Who says assembly-line principles can’t be applied to a major construction site?
Prefabricating materials for commercial construction projects is becoming more commonplace. But nowhere in Boston are innovative “lean” construction principles more evident, and fully employed, than at Massachusetts College of Art and Design (MassArt), where Suffolk Construction is almost finished building a new 21-story dormitory tower at 578 Huntington Ave.
The idea of lean construction is to create a sort of marching band effect among all the trades – plumbers, electricians, drywall crews etc. – so they work in lockstep with one another. The MassArt project, with identical floor plans from floors four through 20, was an ideal template to utilize lean practices from start to finish and the first, and the only project in Boston that has utilized full lean principles from start to finish, according to Suffolk representatives.

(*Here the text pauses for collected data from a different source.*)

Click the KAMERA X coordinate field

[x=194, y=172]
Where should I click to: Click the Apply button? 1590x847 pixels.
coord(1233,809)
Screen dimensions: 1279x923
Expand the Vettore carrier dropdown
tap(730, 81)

Here’s how it works: Lean building requires all trades to buy into the method before the first ounce of concrete is poured into the foundation. Instead of working on an entire floor or multiple floors of a building at once, the trades work one behind the other to finish just half a floor at a time, stopping every two or three days to assess the work done.

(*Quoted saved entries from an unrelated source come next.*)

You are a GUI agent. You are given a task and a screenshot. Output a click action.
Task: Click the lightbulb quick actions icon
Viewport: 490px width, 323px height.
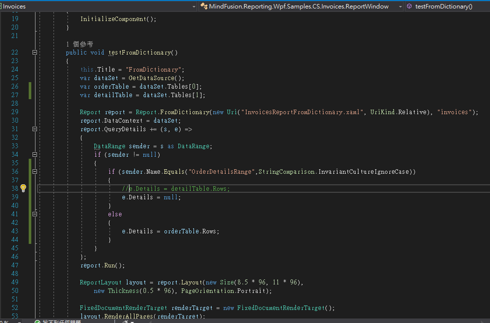(23, 188)
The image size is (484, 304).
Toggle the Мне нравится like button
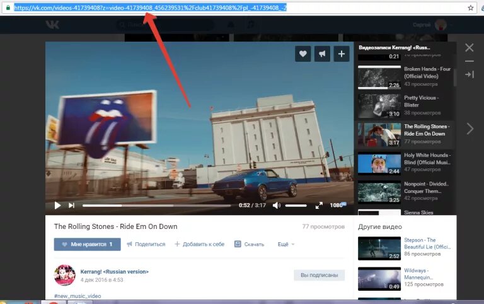tap(88, 244)
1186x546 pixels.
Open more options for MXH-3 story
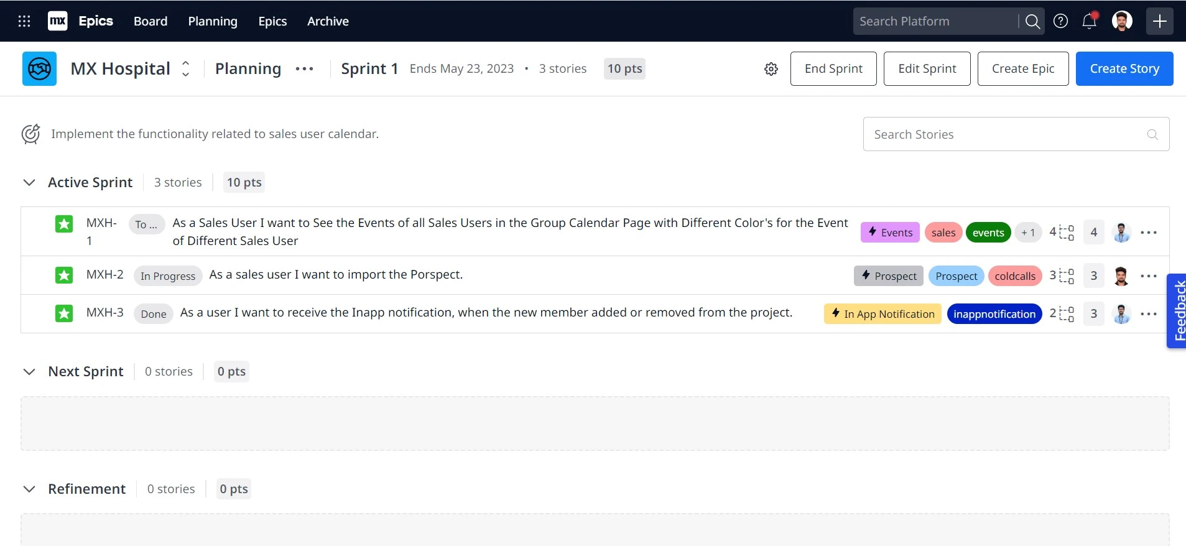tap(1148, 314)
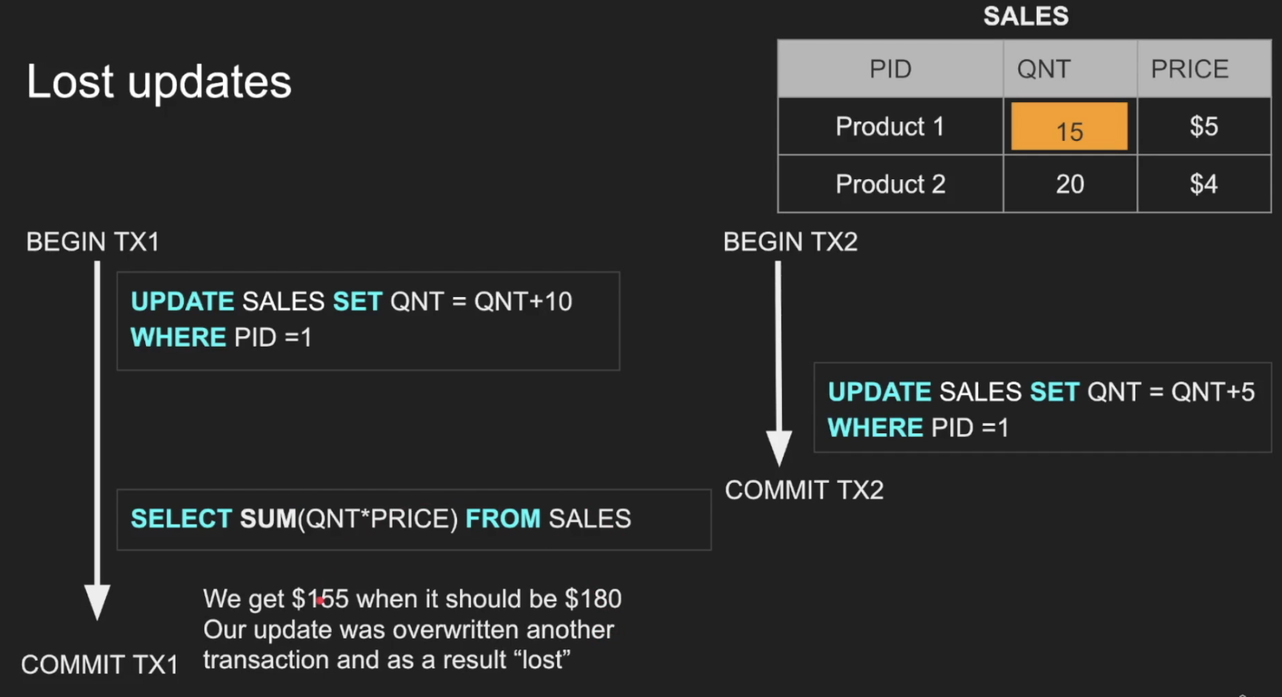Click the BEGIN TX1 label
Screen dimensions: 1282x697
click(93, 242)
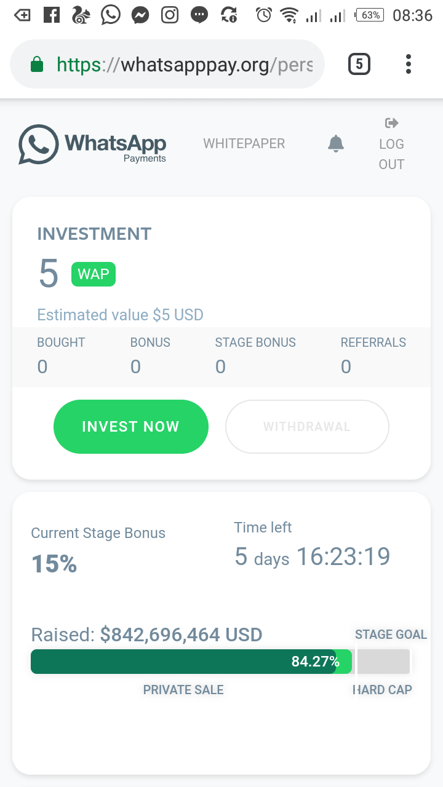This screenshot has height=787, width=443.
Task: Tap the REFERRALS count
Action: [346, 367]
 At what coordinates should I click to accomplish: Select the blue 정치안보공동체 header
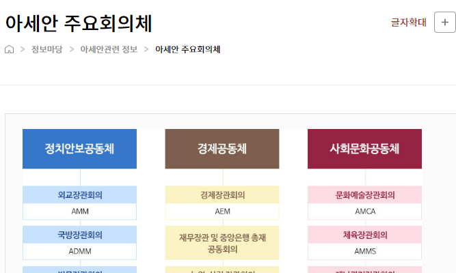[79, 149]
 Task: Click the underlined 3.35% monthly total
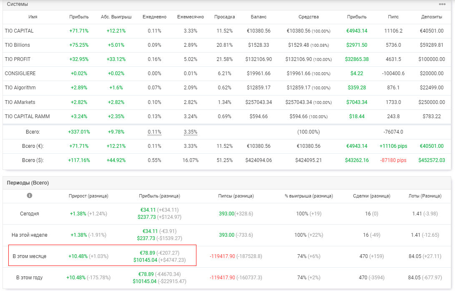[x=190, y=132]
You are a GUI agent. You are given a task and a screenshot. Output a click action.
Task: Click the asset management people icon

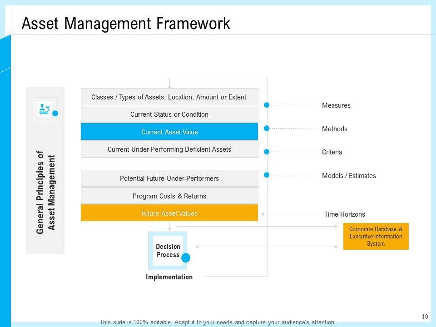(x=45, y=109)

One crew puts up the frame for half a floor, say. Then the next trade comes in and installs rebar. Then another crew comes in immediately and pours the concrete, and then they move on to the next half of the floor.
A Tough Sell
“You do work when the next guy in line needs it from you, and you only do what they need,” said Hal Macomber, principal for Colorado-based Lean Project Consulting, a lean building consultant to Suffolk for the MassArt project. “You frame the wall so it’s finished in time for the plumber to do his work roughing in the wall. You treat the next person in line as your customer. Doing work in small batches like that leads to higher quality and far less re-work as opposed to when you do big-batch building.”
Another lean principle is producing heightened reliability in the completion of work. For example, on typical jobs, an electrician’s crew might be given three weeks to do three floors worth of electrical work. If they’re following lean principles, like in the MassArt project, they might get two days to do a half floor of electrical work.
“If they can do what they set out to do every day and finish it, it produces flow on a project and allows for much more work to get done in a short period,” Macomber said.
But in the conservative construction climate of the Northeast – and Boston especially – lean construction methods can be a hard sell for trades accustomed to working on the same schedules for years. That’s in part because it’s a very theoretical idea to get behind, so it’s hard to get people to buy into the fact that it’s a process that works, according to Jim Grossman, vice president of Suffolk’s education group.
“The trouble we’ve always had is that we plan in two- and three-week batches, and there’s no interim milestone to that activity to gauge where you are and what you still need to do,” Grossman told Banker & Tradesman. “Everyone gauges their productivity differently. With the lean process, we all know that in two days, we need to be here on a job. The strongest part of this is, in a day or two, you know if you need to add more manpower, or where you stand from a scheduling perspective. Everyone immediately knows of any impacts or acceleration in work speed.”
Grossman, himself a union carpenter, was skeptical at first. But after the process helped cut a full two months off the original timeline for the MassArt project, he’s a believer.
“Until you put one of these projects to work for you, it’s hard to believe this process works as well as people say it works,” Grossman opined. “Once you see this implemented and how well it works from a planning standpoint and the elimination of waste on the job, it just makes sense to use it. I could really see the guys getting into the process.”
Catching On
One of those guys was Kevin Luczkow, president of Woburn-based Manganaro Northeast, a specialized – and union – drywall shop. While Luczkow said his company already employed many lean practices, they didn’t necessarily name them “lean.” He said the process makes even more sense at an urban site like the thin MassArt tower, where each floor is less than 6,000 square feet, leaving little room to store materials. That’s another aspect of going lean – you only order the materials you need for a few days, and you use as little manpower as possible.
“When Jim Grossman first called us to participate in lean, there was a little concern that we might be averse to the idea,” Luczkow mused. “I said, ‘Look, we already track our manpower.’ But if we’re all participating, we can look around and know that all the other [subcontractors] are buying into this as well. It’s not to say that other subs aren’t efficient, but I don’t know how they manage their manpower. Ours is managed very similarly to the lean process, and others aren’t necessarily.”
But the lean process is far from widespread in these parts and still catching on in New England. Rose Conti, director of Everett-based BOND construction’s special projects group, said that since some clients have been asking general contractors to utilize, or at least talk about, the lean process, her company is starting some lean training programs in the next months or so.
“It’s about efficiency, and we’re all curious these days to see where we can … maximize efficiencies on projects and schedules,” Conti said. “We want to see what some of our competitors are doing. But everyone has to buy into it, it’s not just the general contractor – the subs, architects, owners and designers. We can control our aspect of it, but if the whole team doesn’t buy into it, it’s no good unless we’re all working together.”